Metabolic profiling of ob/ob mouse fatty liver using HR-MAS 1H-NMR combined with gene expression analysis reveals alterations in betaine metabolism and the transsulfuration pathway

Mikheil Gogiashvili, Karolina Edlund, Kathrin Gianmoena, Rosemarie Marchan, Alexander Brik, Jan T. Andersson, Jörg Lambert, Katrin Madjar, Birte Hellwig, Jörg Rahnenführer, Jan G. Hengstler, Roland Hergenröder, Cristina Cadenas

Metabolic perturbations resulting from excessive hepatic fat accumulation are poorly understood. Thus, in this study, leptin-deficient ob/ob mice, a mouse model of fatty liver disease, were used to investigate metabolic alterations in more detail. Metabolites were quantified in intact liver tissues of ob/ob (n = 8) and control (n = 8) mice using high-resolution magic angle spinning (HR-MAS) (1)H-NMR. In addition, after demonstrating that HR-MAS (1)H-NMR does not affect RNA integrity, transcriptional changes were measured by quantitative real-time PCR on RNA extracted from the same specimens after HR-MAS (1)H-NMR measurements. Importantly, the gene expression changes obtained agreed with those observed by Affymetrix microarray analysis performed on RNA isolated directly from fresh-frozen tissue. In total, 40 metabolites could be assigned in the spectra and subsequently quantified.
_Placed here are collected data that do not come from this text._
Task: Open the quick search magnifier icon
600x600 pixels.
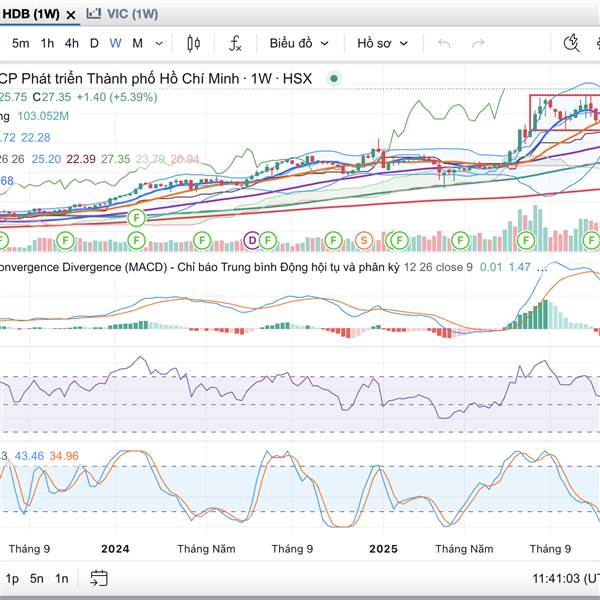Action: click(x=572, y=43)
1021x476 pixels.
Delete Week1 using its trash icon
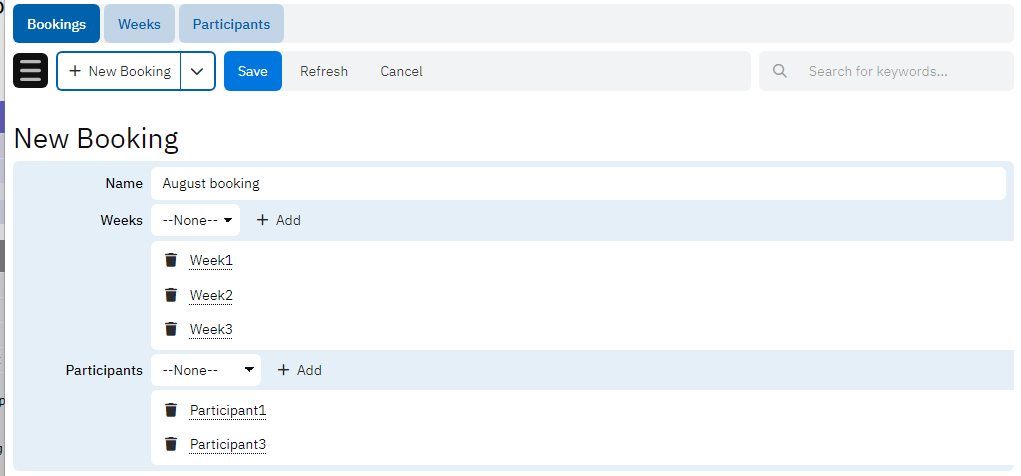(x=171, y=260)
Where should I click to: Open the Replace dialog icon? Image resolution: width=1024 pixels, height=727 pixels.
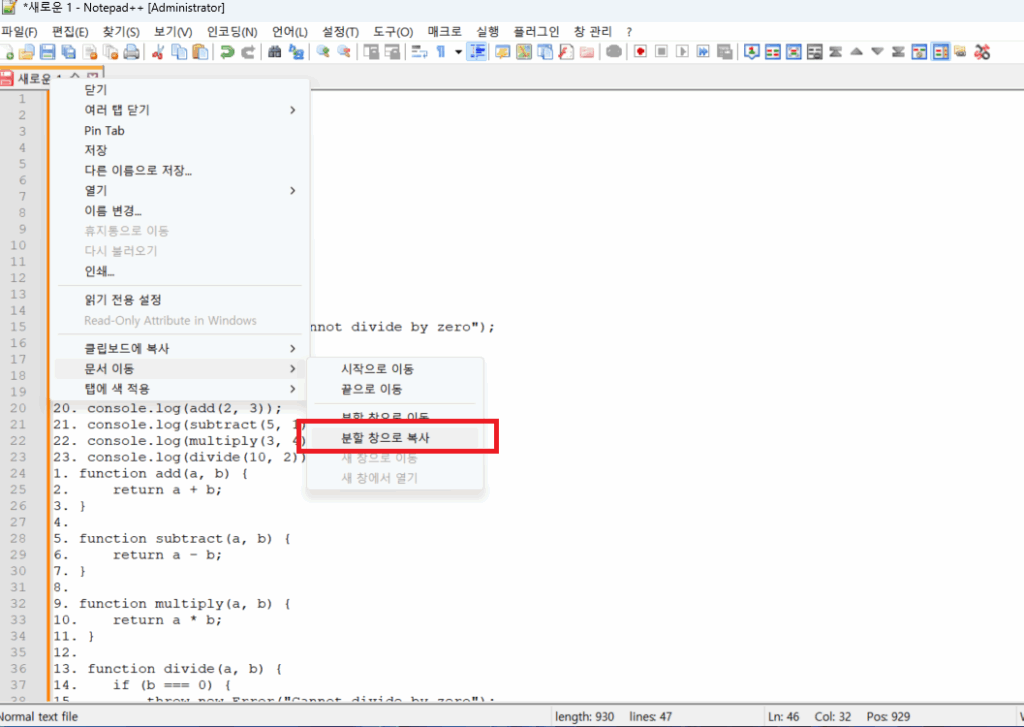(299, 52)
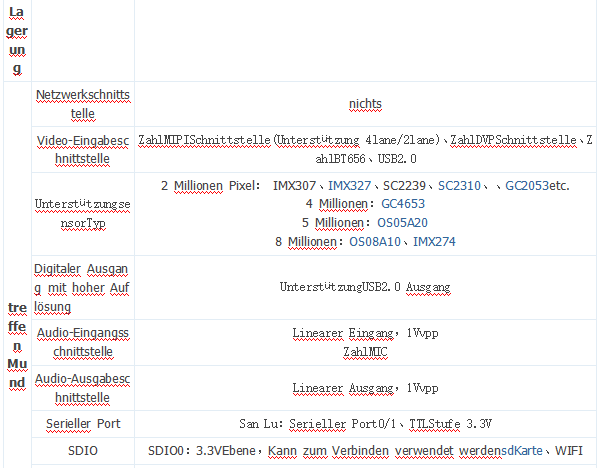
Task: Open the OS08A10 sensor link
Action: tap(374, 241)
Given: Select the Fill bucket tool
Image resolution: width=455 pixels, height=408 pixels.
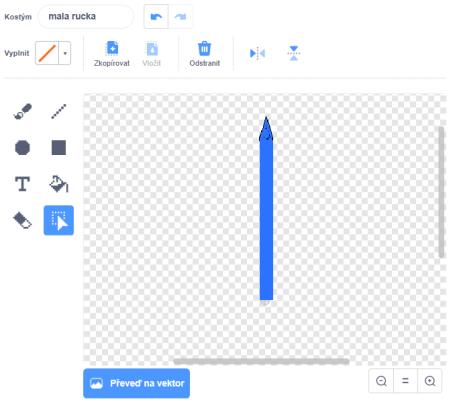Looking at the screenshot, I should click(59, 184).
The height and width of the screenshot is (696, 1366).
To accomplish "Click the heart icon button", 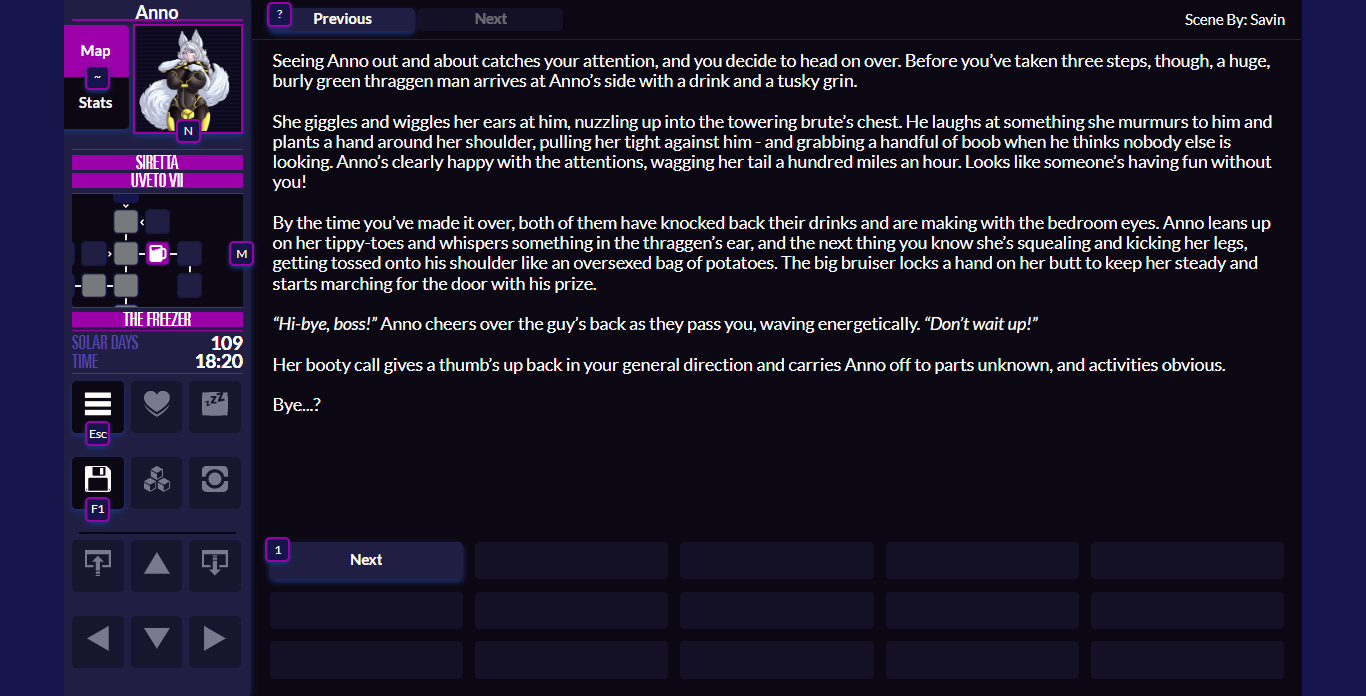I will click(x=157, y=405).
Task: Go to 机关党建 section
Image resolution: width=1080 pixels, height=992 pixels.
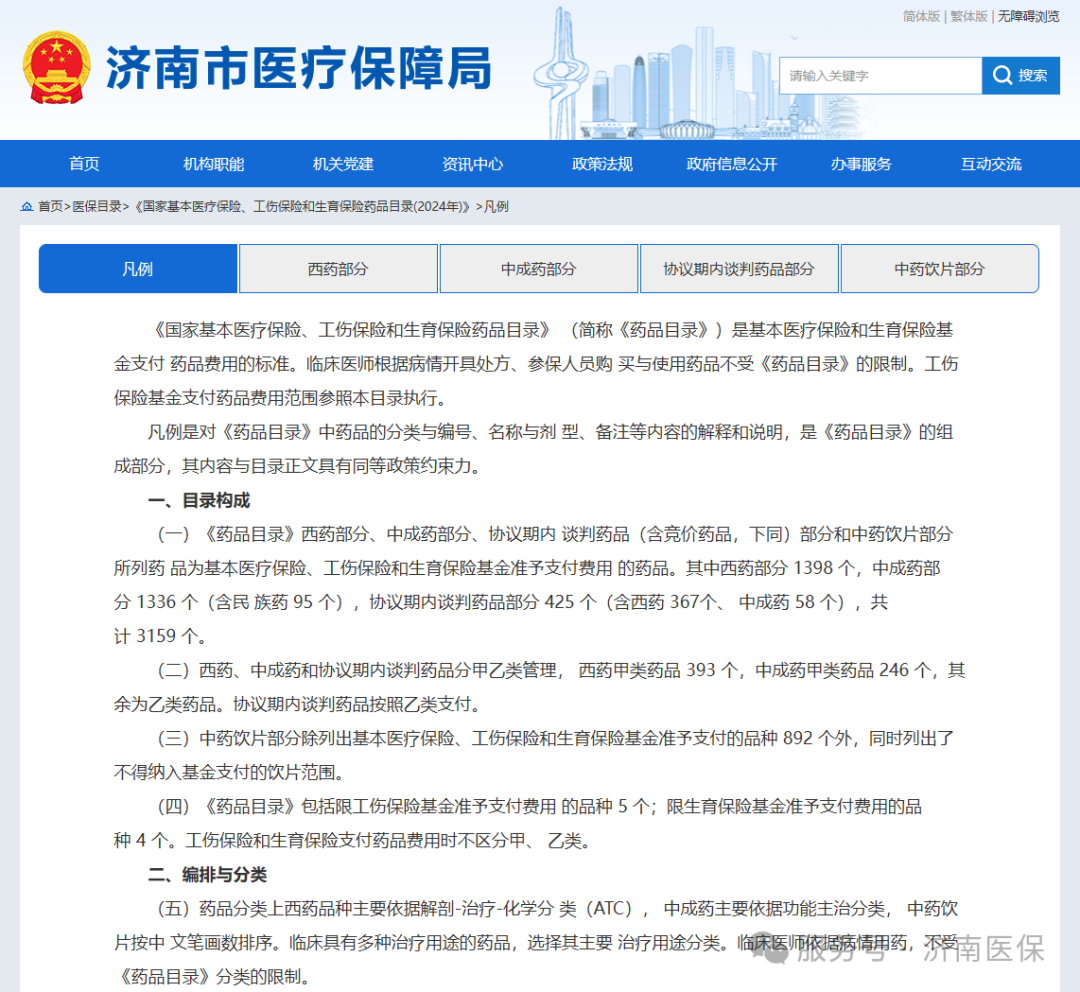Action: tap(343, 164)
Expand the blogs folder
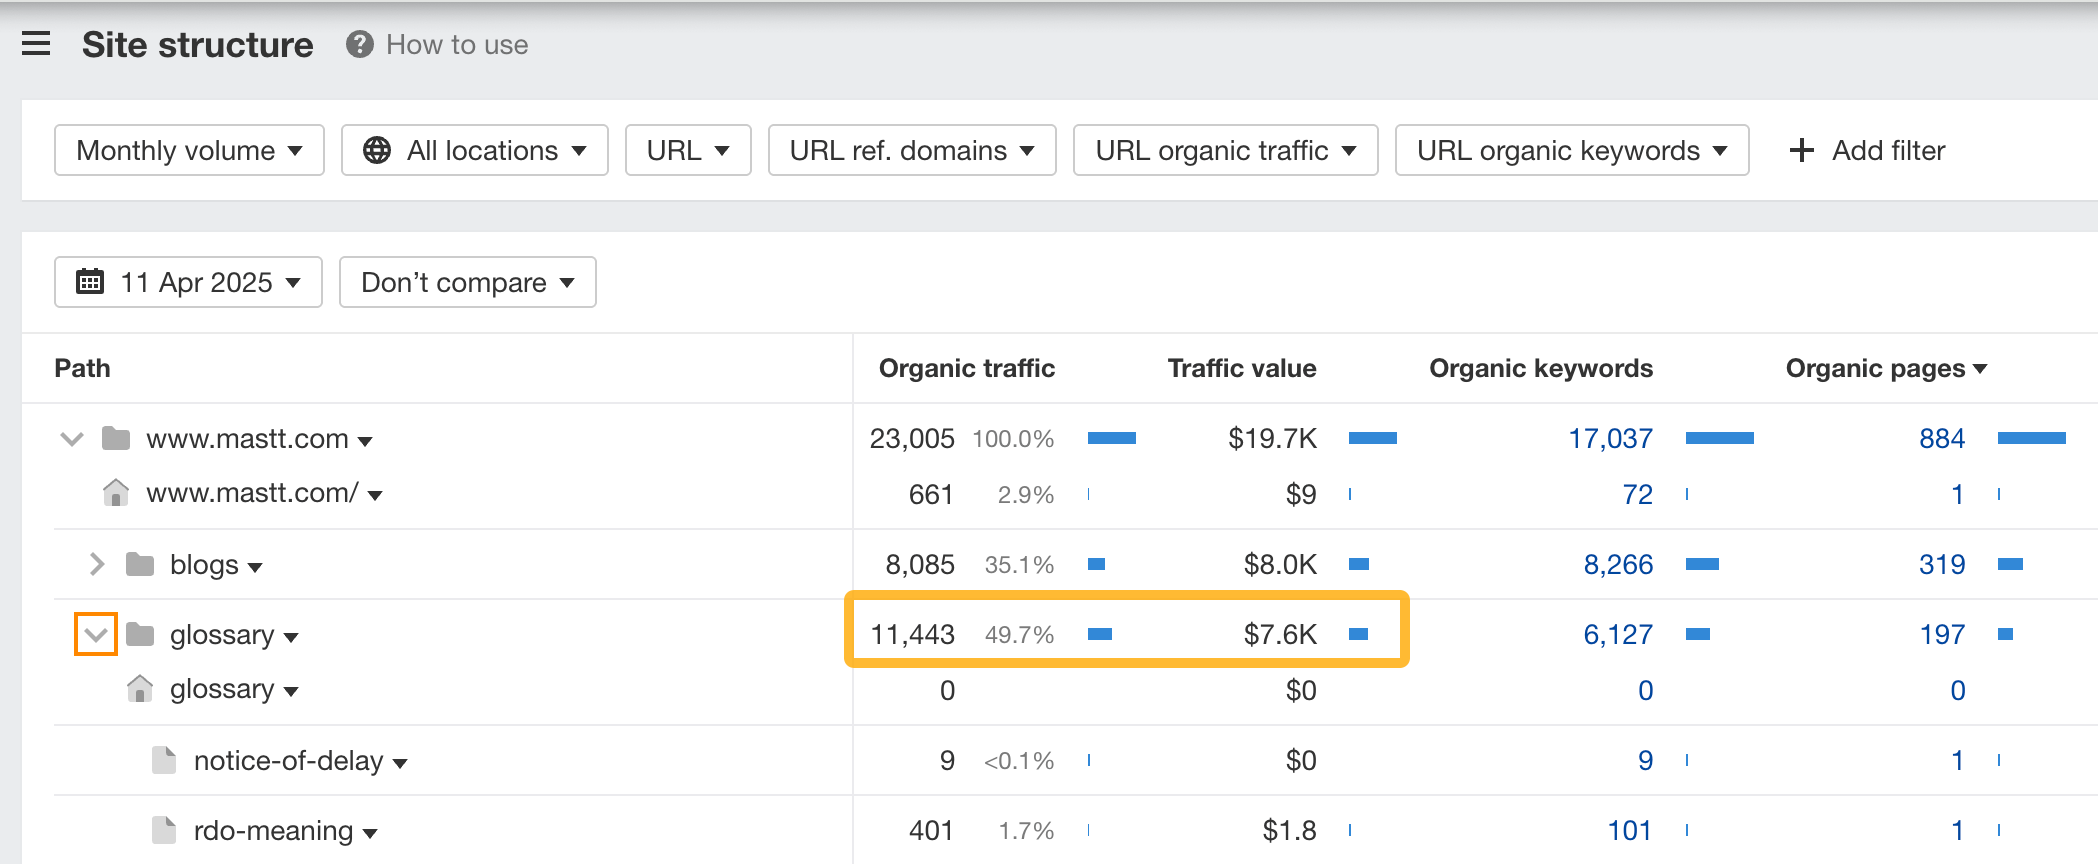The image size is (2098, 864). pyautogui.click(x=96, y=564)
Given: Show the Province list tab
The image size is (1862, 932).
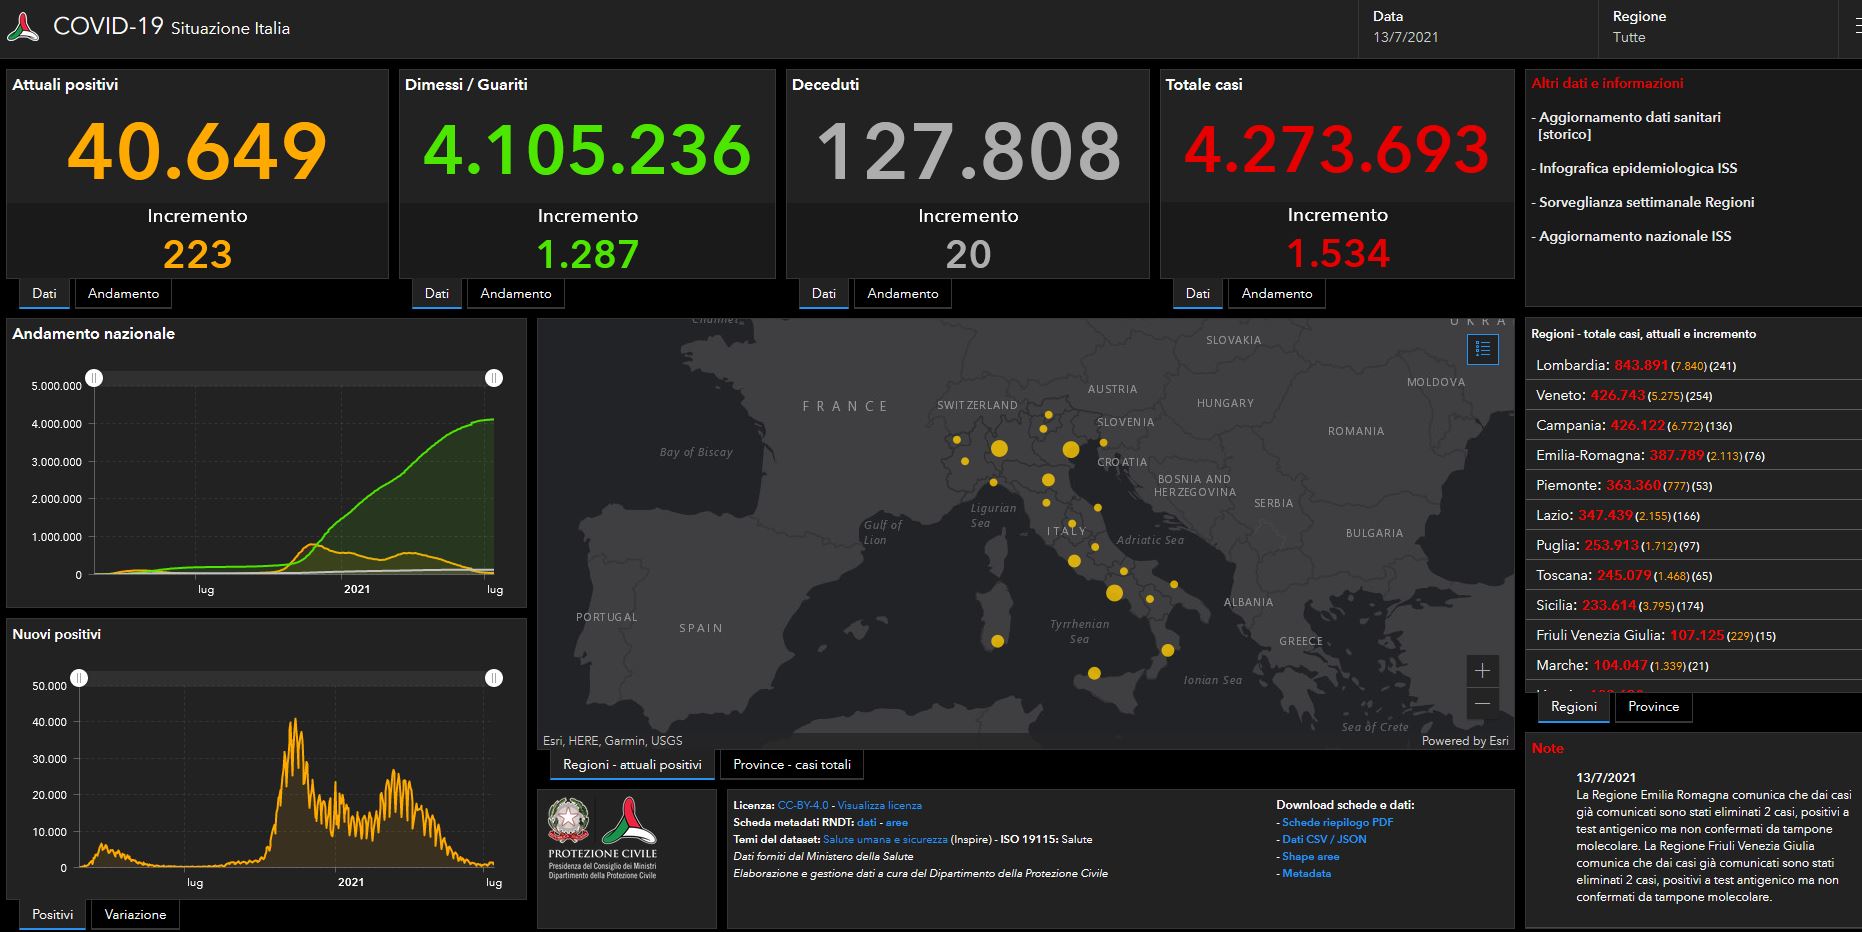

Quantification of lactate was also possible after applying a lactate-editing pulse sequence that suppresses the lipid signal, which superimposes the lactate methyl resonance at 1.3 ppm. Significant differences were detected for creatinine, glutamate, glycine, glycolate, trimethylamine-N-oxide, dimethylglycine, ADP, AMP, betaine, phenylalanine, and uridine. Furthermore, alterations in one-carbon metabolism, supported by both metabolic and transcriptional changes, were observed. These included reduced demethylation of betaine to dimethylglycine and the reduced expression of genes coding for transsulfuration pathway enzymes, which appears to preserve methionine levels, but may limit glutathione synthesis. Overall, the combined approach is advantageous as it identifies changes not only at the single gene or metabolite level but also deregulated pathways, thus providing critical insight into changes accompanying fatty liver disease. Graphical abstract A Evaluation of RNA integrity before and after HR-MAS (1)H-NMR of intact mouse liver tissue. B Metabolite concentrations and gene expression levels assessed in ob/ob (steatotic) and ob/+ (control) mice using HR-MAS (1)H-NMR and qRT-PCR, respectively.